Rey Polo’s painting is part of the new trend of informalism of the second avant-garde of the mid-20th century. His canvases are mixed media on fabric or paper and materials, where the artist mixes watercolor with other elements such as stones or metals, producing chemical reactions, which are then reflected in the final composition of his works.

The process of creating a fresco is hard work. There is a prior study of proportions, color, material and structure of the canvas. “One of these days we’re going to fly away,” joked Itziar Rey, Rey Polo’s daughter, referring to when her father experimented in his paintings with elements such as air or water, which sometimes produced unpredictable chemical reactions.

One of his best-known paintings is the diptych Obstacles, from 1997, witness to the evolution of Rey Polo’s artistic work. It is not an informal painting by definition, since we can decipher the message of the work: two people in an obstacle course. This indicates the stylization of the painting of the last years of his life.

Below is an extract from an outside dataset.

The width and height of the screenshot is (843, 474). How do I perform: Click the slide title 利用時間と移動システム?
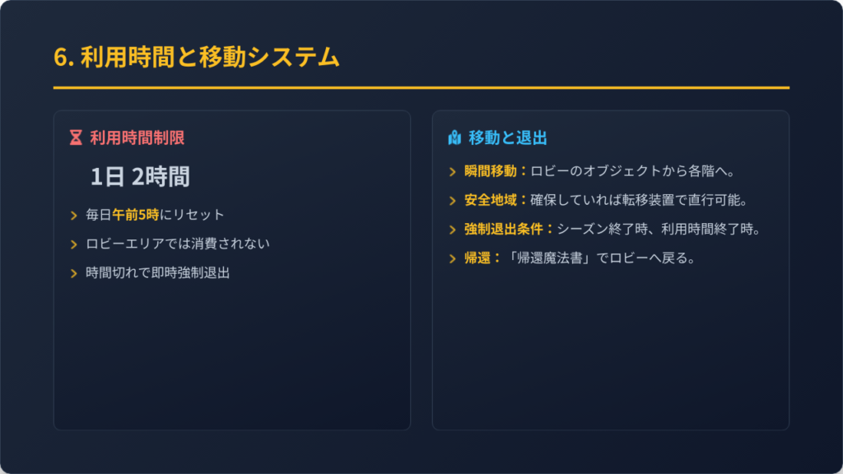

Rey Polo’s embroidered sculpture also responds to a striking and peculiar style, influenced by the informalism of his paintings. Evidence of this is the work Fecunditat, which is located in the Parc d’Escultures of FC Barcelona. Designed as a fountain, its initial location was in an old lock factory in Viladecans. When it closed, FC Barcelona offered Rey Polo the possibility of relocating his work to the La Masia sculpture park, which he was building in Sant Joan Despí.

Thus, he accepted, but with the requirement that it be placed in a lake, since it was a fountain, but the monument was placed in the middle of a plain of grass. Water never again emanated from the sculpture.

Rey Polo had the opportunity to demonstrate his skills in geometry by participating in the Cala Morell urbanization project, in Menorca. Streetlights, lamps, the sets of tiles used to channel water from the roofs, the clay jars used as water tanks or the descending snail with which the handrails of the stairs end are examples of architecture with the personal stamp of King Pole that we see today in this urbanization.

For Rey Polo it was essential that the houses were in harmony with the landscape and that they were integrated into it, not the other way around. He studied the terrain and all its characteristics: orientation, vegetation, topography…

He took note of which trees had to be saved, which rocks he should not touch, exposure to air currents or solar radiation. An architecture of movement, based on the union between art and design and the fusion between architecture, sculpture and painting in one.

This 2024 marks the centenary of the birth of Lluís Rey Polo. For this reason, the artist’s grandson, Aimone Angelini-Rota, has managed to schedule an exhibition in the month of April at the Museu de L’Hospitalet, which will last until September.

Various conferences are planned for the opening of the exhibition, with the hope of turning it into a traveling exhibition throughout different parts of Spain and Europe. Aimone also says that they have contacted the Center Pompidou in Paris, as it has shown great interest in the exhibition of Rey Polo’s works.

Another project that is on the table is the publication of a book that includes the biography and all of Rey Polo’s work, based on the text Rey Polo, which Antonio Leyva wrote about the artist in 1996.

The family continues searching through boxes of files and contacting various media outlets that may have information about Rey Polo.

Itziar Rey and Aimone Angelini-Rota, the artist’s mother and grandson, hope that this year will be “fruitful” and that they will be able to show Rey Polo’s legacy, of which they are very proud.